1. The Tzafnat Pa'neach on Ma'aseh Shabbat

The Rogatchover Gaon focuses on the temporal dimension of the Melacha. He addresses the problem of an act performed on Shabbat whose telos (completion) occurs after Shabbat (e.g., bread in an oven, or curing). He posits that the Melacha is not the final state, but the initiation of the process that inevitably leads to the prohibited state. Drawing from the Yerushalmi, he argues that the liability for Bishul is not contingent upon the food being fully edible at the moment of the fire, but rather on the act of placing the object into the state of "becoming cooked." The Melacha is a "process-liability."

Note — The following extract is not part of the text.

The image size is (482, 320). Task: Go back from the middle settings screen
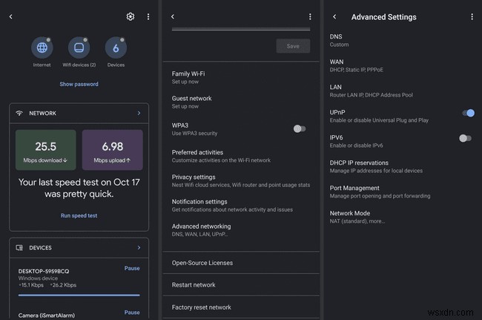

2. Yitzchak Yeranen on the Shiurim of Bishul

The author of Yitzchak Yeranen tackles the Rambam’s apparent inconsistency: why is there a shiur for water (an ever katan—small limb) but not a fixed, universal volume for all other cooked substances? He rejects the Lechem Mishneh’s attempt to harmonize these by claiming they all relate to "beauty of the work." Instead, he argues that Rambam maintains a shiur of Kamut (quantity) for solids and a shiur of Gmar Melacha (completion of the task) for liquids. Because water has no internal structure that changes, the shiur must be functional (what is needed for washing). This is a brilliant chiddush: the Melacha of Bishul is not monolithic; it is a hybrid of quantity-thresholds (solids) and utility-thresholds (liquids).

Friction

The Kushya: The Collective Liability Problem

The Kessef Mishneh is deeply troubled by the Rambam’s ruling in Halacha 5. In Beitzah 34a, the Talmud suggests that individuals who perform partial acts (bringing wood, water, fire) are not liable for Bishul unless there is a specific, coordinated effort. The Kessef Mishneh struggles: if one person brings water and another brings fire, who is the Mevashel? If they act independently, the first act is inert.

The Terutz

The Rambam’s genius lies in his definition of Melacha as a "system." He asserts that Bishul is not a singular act, but a process. If the agents share a common intent—the production of the Bishul—the "system" is complete. He differentiates between the "First Clause" (collective intent) and the "Second Clause" (sequential, non-coordinated action). In the second case, only the final actors (the ones who introduce the heat and the catalyst) are liable, because they are the "proximate causes" of the transition of the state of the food. The Melacha is not the act of carrying wood; it is the act of actualizing the potential for change.

Intertext

  • SA Orach Chayim 318: The Shulchan Aruch codifies the Rambam’s strictures but introduces the distinction between Bishul Achar Bishul (recooking) for dry vs. wet foods. The Mishnah Berurah (318:39) engages with the Rambam’s prohibition of coloring water (tea/coffee), which is the logical extension of the Rambam’s definition of Bishul as a structural change in the medium.
  • Tosefta, Shabbat 12:4: The primary source for the collaborative liability. The Rambam elevates this from a mere aggadic anecdote to a rigorous legal framework for Shutfut (partnership) in forbidden labor.

Psak/Practice

  1. The "Cooking" threshold: Regardless of the Ben D'rosai debate (1/3 vs. 1/2 cooked), the meta-psak is clear: any act that hastens the edible state of food is a d'oraita violation.
  2. Modern Application: Heating water via an electric kettle is the modern equivalent of the "pot on the fire." The shiur of "washing a small limb" remains the benchmark for determining the significance of the water volume.
  3. The "Yellowing" Warning: Following the Rambam’s inclusion of dyeing/coloring as a Toldah of Bishul (or Tzovei'a), the practice of adding tea essence or coloring agents to hot water is to be avoided, as it constitutes a permanent (or semi-permanent) change to the liquid state.

Takeaway

Bishul is not merely "heating"; it is the deliberate, human-directed acceleration of a material’s state towards utility. Whether via fire or its derivatives, the Melacha exists wherever a raw potential is pushed toward a finalized form.